Con la capacidad instalada perforando el piso del 32,5%, la provincia se aferra a un modelo de manufactura liviana que ya no resiste sin proteccionismo. La resistencia política a soltar el pasado le impide acelerar a fondo con la minería, la única «soja» posible para salir de la dependencia fiscal.

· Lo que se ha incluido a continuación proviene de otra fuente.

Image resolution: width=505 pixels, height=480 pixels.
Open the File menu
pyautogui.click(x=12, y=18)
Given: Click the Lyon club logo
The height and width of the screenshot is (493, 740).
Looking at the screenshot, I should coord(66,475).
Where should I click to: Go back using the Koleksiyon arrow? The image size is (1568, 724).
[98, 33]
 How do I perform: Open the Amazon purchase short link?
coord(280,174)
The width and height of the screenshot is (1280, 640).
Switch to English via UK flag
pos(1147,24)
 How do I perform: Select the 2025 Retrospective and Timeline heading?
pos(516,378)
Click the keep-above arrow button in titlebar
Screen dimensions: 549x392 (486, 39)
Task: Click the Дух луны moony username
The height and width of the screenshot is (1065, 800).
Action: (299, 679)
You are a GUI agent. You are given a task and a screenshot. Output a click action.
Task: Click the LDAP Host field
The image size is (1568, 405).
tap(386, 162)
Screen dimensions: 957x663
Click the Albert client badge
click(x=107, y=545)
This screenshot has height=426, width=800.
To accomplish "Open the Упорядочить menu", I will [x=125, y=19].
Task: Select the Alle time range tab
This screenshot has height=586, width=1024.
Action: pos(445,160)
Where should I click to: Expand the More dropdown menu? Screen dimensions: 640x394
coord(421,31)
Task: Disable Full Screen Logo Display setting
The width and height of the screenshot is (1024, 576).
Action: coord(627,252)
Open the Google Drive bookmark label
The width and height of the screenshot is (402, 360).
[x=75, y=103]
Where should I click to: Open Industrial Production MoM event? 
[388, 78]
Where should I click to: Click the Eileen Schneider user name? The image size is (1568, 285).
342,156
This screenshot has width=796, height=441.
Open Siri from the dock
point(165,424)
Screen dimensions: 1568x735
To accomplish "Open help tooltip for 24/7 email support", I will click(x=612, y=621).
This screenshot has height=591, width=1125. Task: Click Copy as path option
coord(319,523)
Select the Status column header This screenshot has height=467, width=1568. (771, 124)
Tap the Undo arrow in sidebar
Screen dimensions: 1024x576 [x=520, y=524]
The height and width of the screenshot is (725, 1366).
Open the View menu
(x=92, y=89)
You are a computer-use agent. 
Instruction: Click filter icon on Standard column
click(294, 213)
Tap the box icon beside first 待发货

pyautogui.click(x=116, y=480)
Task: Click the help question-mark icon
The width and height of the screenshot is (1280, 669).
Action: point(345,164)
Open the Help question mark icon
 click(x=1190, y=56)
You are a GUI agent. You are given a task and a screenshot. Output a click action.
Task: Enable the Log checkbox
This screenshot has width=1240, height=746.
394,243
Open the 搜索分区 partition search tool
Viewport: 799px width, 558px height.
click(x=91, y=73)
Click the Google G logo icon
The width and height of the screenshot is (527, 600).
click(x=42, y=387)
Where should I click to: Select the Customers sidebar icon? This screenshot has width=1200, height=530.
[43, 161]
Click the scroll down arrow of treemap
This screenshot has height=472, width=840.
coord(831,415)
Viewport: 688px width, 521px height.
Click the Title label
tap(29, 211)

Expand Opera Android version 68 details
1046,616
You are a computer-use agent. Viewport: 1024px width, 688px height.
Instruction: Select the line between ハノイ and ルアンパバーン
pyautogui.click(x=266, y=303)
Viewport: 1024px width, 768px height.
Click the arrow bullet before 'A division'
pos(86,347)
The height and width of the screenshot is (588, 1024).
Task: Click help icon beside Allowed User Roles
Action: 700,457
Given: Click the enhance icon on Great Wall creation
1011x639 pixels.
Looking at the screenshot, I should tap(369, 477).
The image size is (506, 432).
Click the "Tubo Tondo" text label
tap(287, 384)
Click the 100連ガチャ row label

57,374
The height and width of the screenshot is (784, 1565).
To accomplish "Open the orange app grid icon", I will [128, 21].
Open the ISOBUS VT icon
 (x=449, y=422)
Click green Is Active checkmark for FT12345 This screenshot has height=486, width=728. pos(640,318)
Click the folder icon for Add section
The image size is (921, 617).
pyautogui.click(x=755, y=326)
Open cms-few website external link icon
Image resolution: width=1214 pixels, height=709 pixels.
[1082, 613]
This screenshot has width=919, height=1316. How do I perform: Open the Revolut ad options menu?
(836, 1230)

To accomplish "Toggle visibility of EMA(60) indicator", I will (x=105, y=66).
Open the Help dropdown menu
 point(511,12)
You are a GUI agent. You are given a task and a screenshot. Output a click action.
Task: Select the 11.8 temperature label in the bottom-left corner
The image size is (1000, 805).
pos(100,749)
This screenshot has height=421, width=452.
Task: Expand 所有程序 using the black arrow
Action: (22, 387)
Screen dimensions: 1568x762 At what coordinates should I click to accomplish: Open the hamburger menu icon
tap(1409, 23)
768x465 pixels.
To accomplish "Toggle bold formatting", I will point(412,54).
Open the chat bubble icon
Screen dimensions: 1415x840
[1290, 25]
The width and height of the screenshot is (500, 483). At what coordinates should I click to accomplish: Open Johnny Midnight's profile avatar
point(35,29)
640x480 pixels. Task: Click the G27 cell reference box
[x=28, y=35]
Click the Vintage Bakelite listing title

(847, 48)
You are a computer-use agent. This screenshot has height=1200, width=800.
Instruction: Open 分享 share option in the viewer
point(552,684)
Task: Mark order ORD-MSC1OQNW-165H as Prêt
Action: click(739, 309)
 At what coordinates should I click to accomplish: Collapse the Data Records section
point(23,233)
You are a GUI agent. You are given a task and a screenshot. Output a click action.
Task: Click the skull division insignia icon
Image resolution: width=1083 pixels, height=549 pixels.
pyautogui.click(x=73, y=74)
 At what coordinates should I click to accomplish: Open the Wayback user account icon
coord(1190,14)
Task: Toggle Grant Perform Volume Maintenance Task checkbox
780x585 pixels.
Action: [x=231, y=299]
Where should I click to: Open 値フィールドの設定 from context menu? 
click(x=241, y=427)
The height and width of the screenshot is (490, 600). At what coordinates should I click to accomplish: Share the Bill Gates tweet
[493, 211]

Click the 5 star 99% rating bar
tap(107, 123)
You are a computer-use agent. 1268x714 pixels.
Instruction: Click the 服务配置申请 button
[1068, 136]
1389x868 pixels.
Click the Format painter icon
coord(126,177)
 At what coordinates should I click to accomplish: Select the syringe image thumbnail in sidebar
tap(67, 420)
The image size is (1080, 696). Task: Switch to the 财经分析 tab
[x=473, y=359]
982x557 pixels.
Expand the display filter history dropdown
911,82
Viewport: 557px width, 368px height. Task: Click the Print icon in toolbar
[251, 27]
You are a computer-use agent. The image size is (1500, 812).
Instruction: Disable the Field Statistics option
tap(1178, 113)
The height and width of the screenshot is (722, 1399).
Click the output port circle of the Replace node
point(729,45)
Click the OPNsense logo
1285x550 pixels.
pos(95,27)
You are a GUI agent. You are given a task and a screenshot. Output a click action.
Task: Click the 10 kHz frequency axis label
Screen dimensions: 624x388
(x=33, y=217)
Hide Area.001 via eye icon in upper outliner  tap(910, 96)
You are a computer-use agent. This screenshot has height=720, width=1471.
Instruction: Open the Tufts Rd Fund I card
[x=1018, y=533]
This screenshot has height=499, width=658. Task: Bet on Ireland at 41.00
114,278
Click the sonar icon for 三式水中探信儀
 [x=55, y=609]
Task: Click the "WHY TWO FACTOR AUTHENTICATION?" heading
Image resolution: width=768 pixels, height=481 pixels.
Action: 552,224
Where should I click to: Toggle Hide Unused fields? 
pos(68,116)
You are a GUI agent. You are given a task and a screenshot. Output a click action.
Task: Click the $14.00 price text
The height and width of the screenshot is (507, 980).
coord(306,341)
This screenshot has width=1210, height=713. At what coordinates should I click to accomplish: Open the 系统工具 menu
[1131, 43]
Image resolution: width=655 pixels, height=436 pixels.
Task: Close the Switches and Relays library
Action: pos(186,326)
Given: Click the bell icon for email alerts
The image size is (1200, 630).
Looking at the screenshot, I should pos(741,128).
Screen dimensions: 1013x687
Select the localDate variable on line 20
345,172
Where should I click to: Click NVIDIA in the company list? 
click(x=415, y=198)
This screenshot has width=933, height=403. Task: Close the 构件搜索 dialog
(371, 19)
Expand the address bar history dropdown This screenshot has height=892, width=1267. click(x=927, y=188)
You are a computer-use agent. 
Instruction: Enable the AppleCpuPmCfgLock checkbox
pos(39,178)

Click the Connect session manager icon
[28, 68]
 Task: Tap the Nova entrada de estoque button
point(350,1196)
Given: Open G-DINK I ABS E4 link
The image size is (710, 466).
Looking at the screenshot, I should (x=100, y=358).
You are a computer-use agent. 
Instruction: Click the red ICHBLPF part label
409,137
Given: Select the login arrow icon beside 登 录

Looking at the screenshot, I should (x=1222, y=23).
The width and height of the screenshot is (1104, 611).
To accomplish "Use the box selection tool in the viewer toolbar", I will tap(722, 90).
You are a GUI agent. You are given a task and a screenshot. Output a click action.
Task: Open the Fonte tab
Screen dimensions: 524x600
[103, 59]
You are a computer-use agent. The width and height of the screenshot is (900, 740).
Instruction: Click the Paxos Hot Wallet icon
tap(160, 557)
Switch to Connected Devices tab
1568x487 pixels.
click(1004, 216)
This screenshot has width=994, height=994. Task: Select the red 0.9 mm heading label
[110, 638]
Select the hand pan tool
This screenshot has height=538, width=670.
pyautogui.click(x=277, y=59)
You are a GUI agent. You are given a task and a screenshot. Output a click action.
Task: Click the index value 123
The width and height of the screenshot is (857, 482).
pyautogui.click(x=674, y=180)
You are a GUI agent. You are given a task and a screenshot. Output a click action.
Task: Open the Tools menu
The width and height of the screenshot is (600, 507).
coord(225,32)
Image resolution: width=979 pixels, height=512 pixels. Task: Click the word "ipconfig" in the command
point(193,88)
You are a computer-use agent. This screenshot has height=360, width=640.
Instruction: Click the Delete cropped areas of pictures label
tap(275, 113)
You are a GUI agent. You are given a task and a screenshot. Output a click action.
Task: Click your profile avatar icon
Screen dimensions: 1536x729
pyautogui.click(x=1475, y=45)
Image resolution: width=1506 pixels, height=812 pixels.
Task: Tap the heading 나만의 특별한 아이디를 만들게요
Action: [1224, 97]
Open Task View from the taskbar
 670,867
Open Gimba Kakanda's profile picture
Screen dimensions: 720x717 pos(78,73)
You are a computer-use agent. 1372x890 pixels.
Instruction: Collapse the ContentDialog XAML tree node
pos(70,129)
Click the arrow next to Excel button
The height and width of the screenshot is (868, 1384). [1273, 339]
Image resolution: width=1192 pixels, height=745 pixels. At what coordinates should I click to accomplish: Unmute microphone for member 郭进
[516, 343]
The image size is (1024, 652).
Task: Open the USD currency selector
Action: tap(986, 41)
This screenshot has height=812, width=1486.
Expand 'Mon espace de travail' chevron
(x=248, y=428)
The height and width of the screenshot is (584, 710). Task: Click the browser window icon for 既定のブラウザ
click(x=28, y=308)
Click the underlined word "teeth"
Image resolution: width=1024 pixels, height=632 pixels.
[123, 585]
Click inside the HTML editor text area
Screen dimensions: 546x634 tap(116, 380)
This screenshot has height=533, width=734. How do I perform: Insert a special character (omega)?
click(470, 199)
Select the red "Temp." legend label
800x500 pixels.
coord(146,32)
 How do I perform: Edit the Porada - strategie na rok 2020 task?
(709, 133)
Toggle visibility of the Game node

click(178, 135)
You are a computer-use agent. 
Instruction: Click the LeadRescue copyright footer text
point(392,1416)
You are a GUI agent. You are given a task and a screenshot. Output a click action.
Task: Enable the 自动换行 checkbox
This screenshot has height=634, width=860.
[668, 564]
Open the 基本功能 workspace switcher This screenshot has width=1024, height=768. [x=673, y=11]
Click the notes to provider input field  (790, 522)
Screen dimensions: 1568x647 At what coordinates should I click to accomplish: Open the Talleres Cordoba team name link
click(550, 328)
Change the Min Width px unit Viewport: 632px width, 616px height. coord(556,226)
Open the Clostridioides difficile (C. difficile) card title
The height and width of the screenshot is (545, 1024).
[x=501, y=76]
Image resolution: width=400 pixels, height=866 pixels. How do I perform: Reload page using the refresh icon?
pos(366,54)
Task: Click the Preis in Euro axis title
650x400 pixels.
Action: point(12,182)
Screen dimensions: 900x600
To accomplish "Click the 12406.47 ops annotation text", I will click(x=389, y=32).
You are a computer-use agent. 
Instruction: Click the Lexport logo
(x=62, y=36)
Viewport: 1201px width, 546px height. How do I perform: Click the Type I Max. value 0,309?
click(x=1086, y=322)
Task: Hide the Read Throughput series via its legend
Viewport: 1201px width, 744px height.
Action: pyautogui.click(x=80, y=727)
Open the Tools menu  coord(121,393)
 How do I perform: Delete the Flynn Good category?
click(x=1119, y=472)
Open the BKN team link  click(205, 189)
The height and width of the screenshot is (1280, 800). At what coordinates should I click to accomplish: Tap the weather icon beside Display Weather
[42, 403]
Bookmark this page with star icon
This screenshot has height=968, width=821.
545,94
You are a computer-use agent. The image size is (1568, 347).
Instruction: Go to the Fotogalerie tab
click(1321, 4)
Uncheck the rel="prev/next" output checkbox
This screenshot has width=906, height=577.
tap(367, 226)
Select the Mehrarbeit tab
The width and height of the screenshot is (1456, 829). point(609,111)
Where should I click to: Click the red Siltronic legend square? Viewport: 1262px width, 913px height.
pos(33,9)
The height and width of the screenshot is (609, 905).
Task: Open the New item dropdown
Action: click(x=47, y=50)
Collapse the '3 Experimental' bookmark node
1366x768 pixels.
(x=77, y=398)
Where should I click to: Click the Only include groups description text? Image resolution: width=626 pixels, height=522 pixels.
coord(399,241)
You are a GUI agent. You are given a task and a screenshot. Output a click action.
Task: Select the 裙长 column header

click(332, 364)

En los despachos de la Casa de las Tejas, la nostalgia industrial pesa más que la geología. La reciente confirmación de que la industria textil opera apenas al 32,5% de su capacidad instalada —su punto más bajo en dos años— no es solo un dato recesivo; es la evidencia final de un anacronismo estratégico. La Rioja se enfrenta a una crisis de identidad productiva: sigue gastando su escaso capital político y fiscal en sostener con respirador artificial a un sector textil que depende de un mercado interno en ruinas y de barreras aduaneras que ya no existen, mientras dilata la explotación masiva de sus recursos mineros, la única vía real para cortar el cordón umbilical con el Tesoro nacional.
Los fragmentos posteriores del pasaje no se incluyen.